Ron Silverton - Analyst
That's -- looks pretty darn solid.
Second question, just relates to understanding the timing of the distributions to your joint venture partners.
Obviously, when you put out your EBITDA you've got the adjusted EBITDA and the modified EBITDA.
Jim Dannhauser - CFO
That's not a cash number.
Ron Silverton - Analyst
Right.
Right.
Jim Dannhauser - CFO
What we're backing out there is the third-party share of the operations.
Ron Silverton - Analyst
Understood.
And so what I'm trying to understand is, that's obviously a non-cash item, although on the other hand, there are cash payments that are made even in, for example, as recently as last quarter which is obviously a negative cash flow quarter for you.
Jim Dannhauser - CFO
Correct.
Ron Silverton - Analyst
How should we -- how does that normalize itself?
How is that lag calculated, or how should we think about that?
Jim Dannhauser - CFO
There are two different arrangements.
One is in Marine World, where there are distributions made throughout the year in terms of the payments that have to be made on the municipal bonds.

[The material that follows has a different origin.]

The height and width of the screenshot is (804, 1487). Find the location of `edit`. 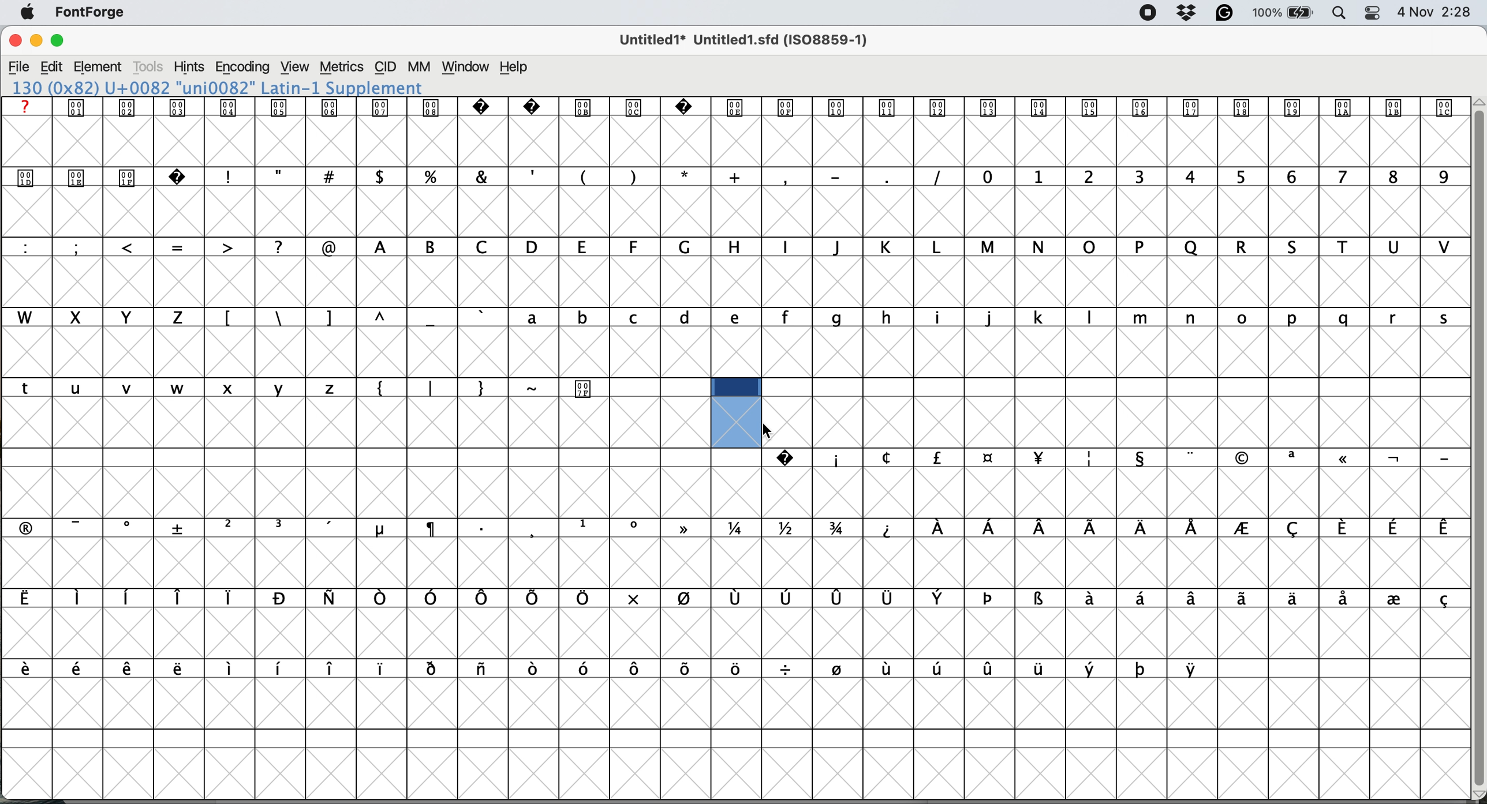

edit is located at coordinates (52, 67).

That's why in the first six months of the year it was just under $4 million of distributions, which will show up in the cash flow statement.
That's all Marine World.
The cash distributions made to the limited partners in Georgia and Texas are divided semiannually, July and November.
So from a Company cash flow point of view, those are actually pretty well timed because they're coming at a point when we are significantly positive cash flow.
Ron Silverton - Analyst
Any thoughts about adding a water park down in San Antonio for Fiesta?
Kieran Burke - CEO & COO
We have one.
Jim Dannhauser - CFO
Fiesta Texas has a water park.
It has a very significant water park inside the park, which has done extremely well for us.
It's all part of this combined gate.
Ron Silverton - Analyst
Got it.
My bad.
Great, thank you very much.
Operator
There are no other questions.
I would like to turn the floor back over to management for any closing remarks.
Kieran Burke - CEO & COO
Thank you, Karlee.
Again, appreciate everyone's attendance on the call.
I would reiterate that we're very pleased with our performance year-to-date.
We’re obviously very focused on completing the season and continuing to work it hard and then coming back around and building on our results this year in '06.
So we'll be looking forward to reporting on you over the next several weeks.
Thank you.
Operator
Thank you, ladies and gentlemen.
This does conclude today's teleconference.
You may disconnect your lines at this time and have a wonderful day.